Pixel coordinate grounding data:
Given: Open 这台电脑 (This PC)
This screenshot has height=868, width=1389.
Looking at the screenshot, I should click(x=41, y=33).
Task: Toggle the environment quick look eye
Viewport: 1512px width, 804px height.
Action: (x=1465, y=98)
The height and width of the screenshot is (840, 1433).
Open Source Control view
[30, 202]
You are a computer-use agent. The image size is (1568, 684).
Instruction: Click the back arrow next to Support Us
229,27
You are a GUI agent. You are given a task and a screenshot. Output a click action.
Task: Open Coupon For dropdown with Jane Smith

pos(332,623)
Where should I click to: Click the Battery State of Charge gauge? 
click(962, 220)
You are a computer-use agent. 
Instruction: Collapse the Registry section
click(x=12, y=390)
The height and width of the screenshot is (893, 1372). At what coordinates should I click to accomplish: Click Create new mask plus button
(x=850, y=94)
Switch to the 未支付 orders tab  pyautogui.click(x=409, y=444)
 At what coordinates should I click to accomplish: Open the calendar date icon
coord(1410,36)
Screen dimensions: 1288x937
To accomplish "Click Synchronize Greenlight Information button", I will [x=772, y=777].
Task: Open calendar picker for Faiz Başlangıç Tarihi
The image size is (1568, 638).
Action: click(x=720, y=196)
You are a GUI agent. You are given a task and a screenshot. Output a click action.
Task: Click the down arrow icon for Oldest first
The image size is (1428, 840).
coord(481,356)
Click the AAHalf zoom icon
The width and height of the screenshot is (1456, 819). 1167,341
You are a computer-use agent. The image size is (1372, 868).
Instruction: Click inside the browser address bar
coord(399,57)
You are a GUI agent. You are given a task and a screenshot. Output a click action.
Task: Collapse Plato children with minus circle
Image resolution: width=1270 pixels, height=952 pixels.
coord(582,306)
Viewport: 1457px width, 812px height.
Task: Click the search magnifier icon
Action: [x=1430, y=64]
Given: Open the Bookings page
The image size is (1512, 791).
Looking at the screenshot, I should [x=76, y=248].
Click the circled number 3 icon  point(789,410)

- _ASSIGNMENT_: The expected answer is each line of the records above that includes the string "computer".

- _RESPONSE AREA_:
You are a computer-use agent. The image size is (1568, 684).
You are a computer-use agent. 
You are a computer-use agent. The image size is (1372, 868).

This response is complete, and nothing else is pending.